The conversation swings towards student accommodation and, again, there are real opportunities in the economy for pension funds to generate returns.
And the on-balance sheet funding model for infrastructure that government and state-owned enterprises such as Eskom and Transnet have used for the past 25 years has run its course.
“Now that model has come to the end of the road in my view. Because what has happened is that state-owned enterprises have become inefficient allocators of capital and investors are saying, ‘now, why don’t we go towards a public private partnership-type model?’ and that has been demonstrated successfully in the renewable energy space. I know there has been a lot of political debate around whether you need renewable energy and so on, and I don't want to venture into that [debate], but the reality is that the actual model itself is the correct model for funding because then you bring the private sector in to participate.”
Oliphant calls it pension public private partnerships (PPPPs)
“I've added the fourth P. We want the pension fund community to become a strategic partner. It's ordinary people. I think that what we need to decide on now is the framework. Either we are going to build, own and operate, and transfer later on, or something else, but that model is what will catalyse pension funds into these opportunities across water, transport, all forms of infrastructure.”

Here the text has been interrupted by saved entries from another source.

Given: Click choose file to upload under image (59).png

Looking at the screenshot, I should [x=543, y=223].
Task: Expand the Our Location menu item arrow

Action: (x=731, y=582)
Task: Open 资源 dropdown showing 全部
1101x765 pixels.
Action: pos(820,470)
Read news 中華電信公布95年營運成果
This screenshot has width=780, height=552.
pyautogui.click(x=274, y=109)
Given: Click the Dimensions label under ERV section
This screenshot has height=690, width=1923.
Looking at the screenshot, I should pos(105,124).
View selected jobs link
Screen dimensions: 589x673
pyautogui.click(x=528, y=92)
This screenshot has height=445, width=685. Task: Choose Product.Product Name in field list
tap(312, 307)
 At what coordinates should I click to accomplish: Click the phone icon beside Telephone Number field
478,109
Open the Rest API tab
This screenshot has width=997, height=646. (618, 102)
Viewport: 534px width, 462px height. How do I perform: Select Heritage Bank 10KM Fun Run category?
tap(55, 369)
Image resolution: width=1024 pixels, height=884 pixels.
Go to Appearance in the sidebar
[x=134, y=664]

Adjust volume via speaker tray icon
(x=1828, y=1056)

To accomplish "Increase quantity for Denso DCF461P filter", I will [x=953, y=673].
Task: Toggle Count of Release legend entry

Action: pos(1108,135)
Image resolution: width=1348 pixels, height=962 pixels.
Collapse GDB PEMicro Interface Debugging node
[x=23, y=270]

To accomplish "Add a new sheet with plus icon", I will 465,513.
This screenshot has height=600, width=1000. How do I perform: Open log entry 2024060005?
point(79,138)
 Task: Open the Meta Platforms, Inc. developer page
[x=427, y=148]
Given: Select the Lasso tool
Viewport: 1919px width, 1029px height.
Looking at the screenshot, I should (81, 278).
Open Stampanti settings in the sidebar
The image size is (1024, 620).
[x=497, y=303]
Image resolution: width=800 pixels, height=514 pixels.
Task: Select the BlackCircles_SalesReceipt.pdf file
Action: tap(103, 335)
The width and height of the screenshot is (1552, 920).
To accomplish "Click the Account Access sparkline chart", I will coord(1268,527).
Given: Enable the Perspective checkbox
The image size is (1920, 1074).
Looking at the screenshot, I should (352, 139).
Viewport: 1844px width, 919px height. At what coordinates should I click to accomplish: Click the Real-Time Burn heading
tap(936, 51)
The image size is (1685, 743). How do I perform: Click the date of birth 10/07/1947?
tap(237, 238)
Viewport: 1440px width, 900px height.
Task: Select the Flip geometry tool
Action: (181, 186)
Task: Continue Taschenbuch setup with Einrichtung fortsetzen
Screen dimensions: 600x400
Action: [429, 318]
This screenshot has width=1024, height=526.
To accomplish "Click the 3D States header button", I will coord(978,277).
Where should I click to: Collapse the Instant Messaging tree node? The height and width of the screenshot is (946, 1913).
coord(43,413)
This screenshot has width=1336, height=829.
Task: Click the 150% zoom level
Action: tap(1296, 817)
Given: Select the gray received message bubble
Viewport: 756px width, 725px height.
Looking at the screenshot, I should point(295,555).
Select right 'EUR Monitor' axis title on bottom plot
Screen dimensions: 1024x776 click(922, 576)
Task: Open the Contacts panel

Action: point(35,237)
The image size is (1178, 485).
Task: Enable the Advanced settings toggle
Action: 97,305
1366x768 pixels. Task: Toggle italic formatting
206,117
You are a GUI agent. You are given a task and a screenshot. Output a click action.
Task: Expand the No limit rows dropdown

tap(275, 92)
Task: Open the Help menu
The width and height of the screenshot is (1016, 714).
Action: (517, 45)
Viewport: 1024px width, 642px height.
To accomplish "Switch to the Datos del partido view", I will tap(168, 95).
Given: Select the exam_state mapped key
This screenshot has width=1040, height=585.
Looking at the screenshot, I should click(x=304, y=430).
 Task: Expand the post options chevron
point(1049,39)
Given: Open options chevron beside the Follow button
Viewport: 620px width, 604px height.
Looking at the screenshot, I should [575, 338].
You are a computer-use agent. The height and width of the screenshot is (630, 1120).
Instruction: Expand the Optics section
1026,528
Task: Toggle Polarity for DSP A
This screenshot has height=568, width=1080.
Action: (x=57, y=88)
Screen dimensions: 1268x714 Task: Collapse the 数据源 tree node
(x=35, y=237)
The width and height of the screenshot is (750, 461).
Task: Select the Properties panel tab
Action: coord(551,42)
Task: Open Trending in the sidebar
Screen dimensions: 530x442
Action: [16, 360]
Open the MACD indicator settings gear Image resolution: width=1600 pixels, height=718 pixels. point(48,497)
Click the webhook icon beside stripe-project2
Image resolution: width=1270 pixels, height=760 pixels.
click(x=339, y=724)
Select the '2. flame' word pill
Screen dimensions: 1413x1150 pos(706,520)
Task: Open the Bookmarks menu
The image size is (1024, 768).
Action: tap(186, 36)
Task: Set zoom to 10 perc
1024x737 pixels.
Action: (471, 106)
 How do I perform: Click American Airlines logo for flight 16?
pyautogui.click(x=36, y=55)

Which sounds good, but how do we solve the Eskom crisis?
“Let's look at the impact of load shedding. The economy has now slipped into recession. If you are a pension fund and you work on Reg 28, you can have 40% of your assets outside of SA (30% outside Africa, maybe 10% inside Africa), which means 60% of a typical pension fund’s assets are in invested in SA. If the South African economy is not growing, and you've got 60% of your allocation delivering negative returns, it means that workers are going to retire poorer – they might argue that they are poor now, but they will retire poorer. That's why I think we need to find a solution to Eskom, to ensure that we are able to supply energy to the economy and sustain growth; it’s in everyone's interest to find a solution. We need to awaken the sleeping giant of worker capital to help find a solution to Eskom. Pension funds must take their responsibility much more seriously.”
With much debate around the spectre of prescribed assets, one hopes that South Africa’s policymakers settle on this third way of harnessing private savings by ensuring that there are enough bankable and investable projects out there, from clinics, to roads, to railways. This shouldn’t be out of reach as the country looks to rebuild after COVID-19.